Ernest Aduwa, Solicitor at Stokoe Partnership Solicitors, has written an article for The Barrister Magazine discussing the legal implications of hacking.

“Cybercrime is quickly becoming one of the most dangerous types of crime, not just in the UK, but globally. A research report published by the Home Office in October 2013 concluded, based on statistics from global anti-virus providers, that security attacks by cyber criminals are in the billions, with numbers rising year after year. In the post-Snowden era, concern over online hacking and the subsequent comprising of personal data is at an all-time high.

The issue of data protection concerns clearly more than just the right to privacy. Hacking facilitates a number of other crimes as a result of unauthorised access to personal data.

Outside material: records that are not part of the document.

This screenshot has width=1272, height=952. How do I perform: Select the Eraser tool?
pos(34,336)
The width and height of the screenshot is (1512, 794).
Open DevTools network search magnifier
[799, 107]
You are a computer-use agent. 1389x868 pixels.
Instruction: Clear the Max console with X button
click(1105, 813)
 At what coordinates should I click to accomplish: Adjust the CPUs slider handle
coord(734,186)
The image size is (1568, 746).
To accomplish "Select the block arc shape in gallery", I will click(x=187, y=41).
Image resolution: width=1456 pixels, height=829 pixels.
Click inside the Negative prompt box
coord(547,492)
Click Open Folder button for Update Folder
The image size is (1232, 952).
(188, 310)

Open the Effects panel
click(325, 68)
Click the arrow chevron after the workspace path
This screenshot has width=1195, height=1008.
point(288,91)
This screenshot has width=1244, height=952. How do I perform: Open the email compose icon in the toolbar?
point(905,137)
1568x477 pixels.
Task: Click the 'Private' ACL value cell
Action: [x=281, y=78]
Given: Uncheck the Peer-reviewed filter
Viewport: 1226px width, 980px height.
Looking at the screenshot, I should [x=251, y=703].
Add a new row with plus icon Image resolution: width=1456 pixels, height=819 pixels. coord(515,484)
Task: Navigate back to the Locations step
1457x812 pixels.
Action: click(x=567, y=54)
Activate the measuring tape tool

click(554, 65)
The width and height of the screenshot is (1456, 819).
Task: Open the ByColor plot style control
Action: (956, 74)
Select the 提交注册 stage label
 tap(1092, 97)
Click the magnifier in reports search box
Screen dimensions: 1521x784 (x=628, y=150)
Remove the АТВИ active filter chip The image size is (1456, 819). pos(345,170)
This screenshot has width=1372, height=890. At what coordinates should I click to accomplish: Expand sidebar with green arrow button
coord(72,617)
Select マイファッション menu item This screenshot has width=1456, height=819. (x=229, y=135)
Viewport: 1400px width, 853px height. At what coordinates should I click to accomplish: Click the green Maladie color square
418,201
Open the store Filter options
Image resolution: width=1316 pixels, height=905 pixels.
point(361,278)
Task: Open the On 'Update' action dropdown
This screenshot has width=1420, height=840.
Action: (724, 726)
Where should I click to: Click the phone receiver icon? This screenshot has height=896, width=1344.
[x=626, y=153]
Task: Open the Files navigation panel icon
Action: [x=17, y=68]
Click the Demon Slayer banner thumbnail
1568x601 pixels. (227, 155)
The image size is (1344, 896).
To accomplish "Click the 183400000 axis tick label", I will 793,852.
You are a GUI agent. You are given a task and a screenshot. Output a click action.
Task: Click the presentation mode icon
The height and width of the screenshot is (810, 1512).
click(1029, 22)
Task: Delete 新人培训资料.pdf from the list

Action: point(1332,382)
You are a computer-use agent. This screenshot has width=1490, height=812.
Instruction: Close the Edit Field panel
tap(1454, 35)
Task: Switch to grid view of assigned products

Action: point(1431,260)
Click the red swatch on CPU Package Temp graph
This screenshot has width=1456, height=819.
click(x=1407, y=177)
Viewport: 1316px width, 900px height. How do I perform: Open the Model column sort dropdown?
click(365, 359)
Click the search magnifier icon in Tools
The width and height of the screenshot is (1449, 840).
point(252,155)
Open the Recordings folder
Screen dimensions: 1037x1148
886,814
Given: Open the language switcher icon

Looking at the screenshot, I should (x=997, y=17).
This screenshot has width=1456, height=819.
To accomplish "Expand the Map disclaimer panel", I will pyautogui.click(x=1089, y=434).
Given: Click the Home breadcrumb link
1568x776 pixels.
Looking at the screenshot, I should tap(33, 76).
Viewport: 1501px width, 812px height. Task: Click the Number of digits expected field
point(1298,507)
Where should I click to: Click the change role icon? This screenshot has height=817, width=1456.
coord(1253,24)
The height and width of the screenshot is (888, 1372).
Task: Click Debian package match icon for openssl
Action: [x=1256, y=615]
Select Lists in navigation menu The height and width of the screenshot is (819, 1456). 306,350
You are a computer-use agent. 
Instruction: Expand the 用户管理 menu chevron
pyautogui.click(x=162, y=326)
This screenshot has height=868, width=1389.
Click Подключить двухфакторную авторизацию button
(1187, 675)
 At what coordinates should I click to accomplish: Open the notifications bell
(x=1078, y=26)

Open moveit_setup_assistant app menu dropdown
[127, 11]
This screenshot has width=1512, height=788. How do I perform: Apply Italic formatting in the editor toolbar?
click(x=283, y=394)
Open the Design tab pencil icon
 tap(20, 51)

With access to key personal information, including names, addresses, credit card numbers and medical details, hackers are positioned to attempt fraud and identity theft, which can cause significant legal problems both for victims and the businesses whose security systems fail to prevent attacks. In a similar vein, businesses and professionals are at risk of intellectual property theft. Hackers may be able to gain access to information about a company’s key projects, software or technology, which can then be sold on for profit.

Hacking is now also considered a potential act of terrorism, or ‘cyberterrorism’, as defined by the Terrorism Act 2000. Although not all hacking is done for the purposes of terrorism, hackers will be considered as terrorists if their actions are considered a means of intimidating the public (or indeed a particular section of the public), or promoting a political, religious or ideological cause.

With numerous and far-reaching legal implications, hacking is an issue that those who use technology to store their important information, from individuals and families, to businesses of all sizes, must be aware of.”